▶ **Stated task 1**: Print the records verbatim, covering the stretch from their start through the line that contains "click(x=631, y=27)".

::: Quoted text

This ended the case in chief for the defense, the marshalling of such a mass of testimony from a host of disinterested witnesses, men, women and children, putting it on an entirely different footing from the prejudiced testimony brought forward by the prosecution.
In rebuttal of testimony produced by the defense the prosecution introduced a series of witnesses. As in their case in chief every one of the parties who testified were in some way concerned in the case as deputies, jailers, police officers, dance hall habitues, detectives, and the like. The witnesses were W. P. Bell, Dr. F. R. Hedges, E. E. Murphy, Charles Hall, Rudolph Weidaur, W. J. Britt, Percy Ames, Harry Blackburn, Reuben Westover, Harry Groger, W. M. Maloney, Albert Burke, W. R. Conner, A. E. Andrews, David D. Young, Howard Hathaway, George Leonard Mickel, Paul Hill, E. C. Mony, B. H. Bryan, all of whom were deputies, D. C. Pearson, W. H. Bridge, and "Honest" John Hogan, all three jailers and deputies, Robert C. Hickey, city jailer, David Daniels and Adolph Miller, police officers, Charles Manning and J. T. Rogers, personal friends of McRae, Oscar Moline, dance hall musician, Albert McKay, of the Ocean Food Products Company located on the Everett Improvement Dock, T. J. McKinnon, employe of McKay, R. B. Williams, contractor, John Flynn, agent Everett Improvement Dock, W. W. Blain and F. S. Ruble, secretary and bookkeeper respectively of the Commercial Club and also deputies, A. E. Ballew, Great Northern depot agent, H. G. Keith, Great Northern detective, Charles Auspos, who was shown to be in receipt of favors as state's witness, and George Reese, Pinkerton informer and "stool pigeon."

::::::
::: Records provided

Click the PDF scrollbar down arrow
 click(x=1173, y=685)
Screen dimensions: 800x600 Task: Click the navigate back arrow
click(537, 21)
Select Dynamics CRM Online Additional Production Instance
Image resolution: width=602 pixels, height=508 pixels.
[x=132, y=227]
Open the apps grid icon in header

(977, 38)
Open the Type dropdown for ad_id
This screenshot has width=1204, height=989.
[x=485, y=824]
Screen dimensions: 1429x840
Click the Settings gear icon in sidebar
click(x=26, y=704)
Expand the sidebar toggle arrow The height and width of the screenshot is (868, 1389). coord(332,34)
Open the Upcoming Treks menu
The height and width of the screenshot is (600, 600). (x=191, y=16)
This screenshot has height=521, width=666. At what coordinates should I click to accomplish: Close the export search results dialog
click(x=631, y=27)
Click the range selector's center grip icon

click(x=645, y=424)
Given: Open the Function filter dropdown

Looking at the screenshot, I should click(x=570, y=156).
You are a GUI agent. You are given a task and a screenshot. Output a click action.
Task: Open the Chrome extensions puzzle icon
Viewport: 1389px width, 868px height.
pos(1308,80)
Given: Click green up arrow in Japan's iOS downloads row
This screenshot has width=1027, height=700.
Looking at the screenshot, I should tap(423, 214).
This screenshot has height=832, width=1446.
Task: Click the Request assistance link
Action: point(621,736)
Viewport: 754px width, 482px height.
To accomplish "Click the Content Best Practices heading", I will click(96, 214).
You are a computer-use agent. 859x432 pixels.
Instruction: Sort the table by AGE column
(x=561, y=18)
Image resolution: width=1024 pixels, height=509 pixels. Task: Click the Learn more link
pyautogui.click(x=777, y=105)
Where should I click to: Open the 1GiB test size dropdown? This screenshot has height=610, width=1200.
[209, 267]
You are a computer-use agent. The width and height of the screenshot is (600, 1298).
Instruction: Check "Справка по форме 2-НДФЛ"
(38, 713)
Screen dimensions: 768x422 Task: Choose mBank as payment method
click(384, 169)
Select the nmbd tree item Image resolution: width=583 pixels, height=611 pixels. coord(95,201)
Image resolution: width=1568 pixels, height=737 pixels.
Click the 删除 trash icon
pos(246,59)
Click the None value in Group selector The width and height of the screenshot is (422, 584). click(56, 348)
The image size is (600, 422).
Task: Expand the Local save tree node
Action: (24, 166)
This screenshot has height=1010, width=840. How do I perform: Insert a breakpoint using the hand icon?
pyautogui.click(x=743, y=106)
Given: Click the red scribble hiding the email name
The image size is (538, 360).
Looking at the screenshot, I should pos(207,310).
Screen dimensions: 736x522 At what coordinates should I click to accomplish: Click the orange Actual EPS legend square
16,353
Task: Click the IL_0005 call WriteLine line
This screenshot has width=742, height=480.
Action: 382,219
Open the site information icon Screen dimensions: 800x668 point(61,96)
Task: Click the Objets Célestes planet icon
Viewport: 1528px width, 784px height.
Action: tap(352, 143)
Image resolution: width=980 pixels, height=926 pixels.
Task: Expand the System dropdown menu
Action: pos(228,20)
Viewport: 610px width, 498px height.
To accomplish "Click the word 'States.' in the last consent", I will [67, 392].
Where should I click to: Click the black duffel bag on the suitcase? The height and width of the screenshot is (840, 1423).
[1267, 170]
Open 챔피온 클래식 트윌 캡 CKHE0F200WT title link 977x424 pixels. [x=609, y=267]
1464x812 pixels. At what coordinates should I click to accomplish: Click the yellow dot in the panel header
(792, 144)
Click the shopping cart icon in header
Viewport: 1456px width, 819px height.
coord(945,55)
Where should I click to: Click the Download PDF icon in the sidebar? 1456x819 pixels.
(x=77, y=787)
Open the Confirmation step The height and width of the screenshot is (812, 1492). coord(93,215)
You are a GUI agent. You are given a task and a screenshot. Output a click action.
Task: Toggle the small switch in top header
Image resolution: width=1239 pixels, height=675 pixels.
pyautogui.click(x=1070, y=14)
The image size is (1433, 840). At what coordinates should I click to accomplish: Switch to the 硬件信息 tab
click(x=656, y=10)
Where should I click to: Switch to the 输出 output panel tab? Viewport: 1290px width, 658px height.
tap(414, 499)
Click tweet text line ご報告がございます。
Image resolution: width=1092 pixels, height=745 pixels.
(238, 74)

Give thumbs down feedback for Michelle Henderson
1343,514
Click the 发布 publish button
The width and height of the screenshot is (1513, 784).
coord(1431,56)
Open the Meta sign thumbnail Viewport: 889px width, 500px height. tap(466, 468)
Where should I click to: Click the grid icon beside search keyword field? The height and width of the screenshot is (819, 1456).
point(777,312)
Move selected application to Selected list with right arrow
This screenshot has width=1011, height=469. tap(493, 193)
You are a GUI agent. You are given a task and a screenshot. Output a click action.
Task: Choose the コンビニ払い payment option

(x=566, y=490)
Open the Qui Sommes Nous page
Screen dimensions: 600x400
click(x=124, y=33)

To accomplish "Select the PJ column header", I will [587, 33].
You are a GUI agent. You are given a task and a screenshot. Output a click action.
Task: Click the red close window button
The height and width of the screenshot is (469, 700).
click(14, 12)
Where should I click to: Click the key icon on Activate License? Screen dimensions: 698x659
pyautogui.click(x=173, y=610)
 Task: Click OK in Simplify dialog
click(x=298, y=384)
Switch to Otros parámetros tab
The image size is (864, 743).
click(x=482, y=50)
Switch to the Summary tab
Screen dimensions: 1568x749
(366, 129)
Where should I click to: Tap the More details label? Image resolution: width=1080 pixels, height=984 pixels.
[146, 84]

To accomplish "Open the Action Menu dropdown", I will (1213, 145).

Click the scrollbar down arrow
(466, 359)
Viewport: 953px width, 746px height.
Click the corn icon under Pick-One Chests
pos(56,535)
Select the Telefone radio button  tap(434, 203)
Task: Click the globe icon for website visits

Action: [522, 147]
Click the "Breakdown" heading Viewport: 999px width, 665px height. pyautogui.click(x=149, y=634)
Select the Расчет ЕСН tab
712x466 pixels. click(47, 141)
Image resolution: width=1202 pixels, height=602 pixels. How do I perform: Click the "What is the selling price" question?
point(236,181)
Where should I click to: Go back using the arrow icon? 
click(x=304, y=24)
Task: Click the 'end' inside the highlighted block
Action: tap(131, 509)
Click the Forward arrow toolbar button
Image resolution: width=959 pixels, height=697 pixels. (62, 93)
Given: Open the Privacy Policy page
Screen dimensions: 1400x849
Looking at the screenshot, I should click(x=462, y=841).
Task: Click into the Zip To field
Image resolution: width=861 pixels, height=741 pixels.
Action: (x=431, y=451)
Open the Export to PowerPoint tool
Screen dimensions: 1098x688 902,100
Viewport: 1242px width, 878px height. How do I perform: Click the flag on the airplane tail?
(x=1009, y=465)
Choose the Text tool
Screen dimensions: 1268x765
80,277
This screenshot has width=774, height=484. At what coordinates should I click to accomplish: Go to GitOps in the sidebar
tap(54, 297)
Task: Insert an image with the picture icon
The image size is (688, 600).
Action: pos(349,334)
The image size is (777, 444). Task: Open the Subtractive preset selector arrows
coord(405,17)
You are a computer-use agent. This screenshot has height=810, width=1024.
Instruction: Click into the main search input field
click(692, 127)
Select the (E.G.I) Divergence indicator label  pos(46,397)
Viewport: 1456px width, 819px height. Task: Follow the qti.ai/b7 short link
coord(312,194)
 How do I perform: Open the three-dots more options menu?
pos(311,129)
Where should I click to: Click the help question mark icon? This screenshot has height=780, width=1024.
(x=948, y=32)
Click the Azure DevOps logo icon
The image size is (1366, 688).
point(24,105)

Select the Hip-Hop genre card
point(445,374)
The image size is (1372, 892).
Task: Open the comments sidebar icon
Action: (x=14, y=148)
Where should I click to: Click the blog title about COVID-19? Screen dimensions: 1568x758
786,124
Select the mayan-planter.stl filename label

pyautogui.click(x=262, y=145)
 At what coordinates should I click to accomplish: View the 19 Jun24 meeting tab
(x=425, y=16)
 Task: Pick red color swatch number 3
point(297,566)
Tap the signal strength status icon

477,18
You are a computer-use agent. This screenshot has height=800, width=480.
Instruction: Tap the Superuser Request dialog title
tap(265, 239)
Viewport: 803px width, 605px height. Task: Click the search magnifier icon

::::::

▶ **Stated task 2**: Condense the paragraph of the trial excerpt that begins "In rebuttal of testimony" into a short list that keeps its main facts.

▶ **Exercise result 1**:
Click the PDF scrollbar down arrow
 click(x=1173, y=685)
Screen dimensions: 800x600 Task: Click the navigate back arrow
click(537, 21)
Select Dynamics CRM Online Additional Production Instance
Image resolution: width=602 pixels, height=508 pixels.
[x=132, y=227]
Open the apps grid icon in header

(977, 38)
Open the Type dropdown for ad_id
This screenshot has width=1204, height=989.
[x=485, y=824]
Screen dimensions: 1429x840
Click the Settings gear icon in sidebar
click(x=26, y=704)
Expand the sidebar toggle arrow The height and width of the screenshot is (868, 1389). coord(332,34)
Open the Upcoming Treks menu
The height and width of the screenshot is (600, 600). (x=191, y=16)
This screenshot has height=521, width=666. At what coordinates should I click to accomplish: Close the export search results dialog
click(x=631, y=27)

▶ **Exercise result 2**:
- The prosecution called a series of rebuttal witnesses, all of them connected with the case in some way (deputies, jailers, police officers, dance hall habitues, detectives and the like).
- Deputies: W. P. Bell, Dr. F. R. Hedges, E. E. Murphy, Charles Hall, Rudolph Weidaur, W. J. Britt, Percy Ames, Harry Blackburn, Reuben Westover, Harry Groger, W. M. Maloney, Albert Burke, W. R. Conner, A. E. Andrews, David D. Young, Howard Hathaway, George Leonard Mickel, Paul Hill, E. C. Mony, B. H. Bryan.
- Jailers and deputies: D. C. Pearson, W. H. Bridge, "Honest" John Hogan.
- City jailer: Robert C. Hickey.
- Police officers: David Daniels, Adolph Miller.
- Personal friends of McRae: Charles Manning, J. T. Rogers.
- Dance hall musician: Oscar Moline.
- Everett Improvement Dock connections: Albert McKay of the Ocean Food Products Company, his employe T. J. McKinnon, and dock agent John Flynn.
- Contractor: R. B. Williams.
- Commercial Club secretary and bookkeeper, also deputies: W. W. Blain, F. S. Ruble.
- Great Northern: A. E. Ballew (depot agent), H. G. Keith (detective).
- Charles Auspos, shown to be receiving favors as state's witness.
- George Reese, Pinkerton informer and "stool pigeon."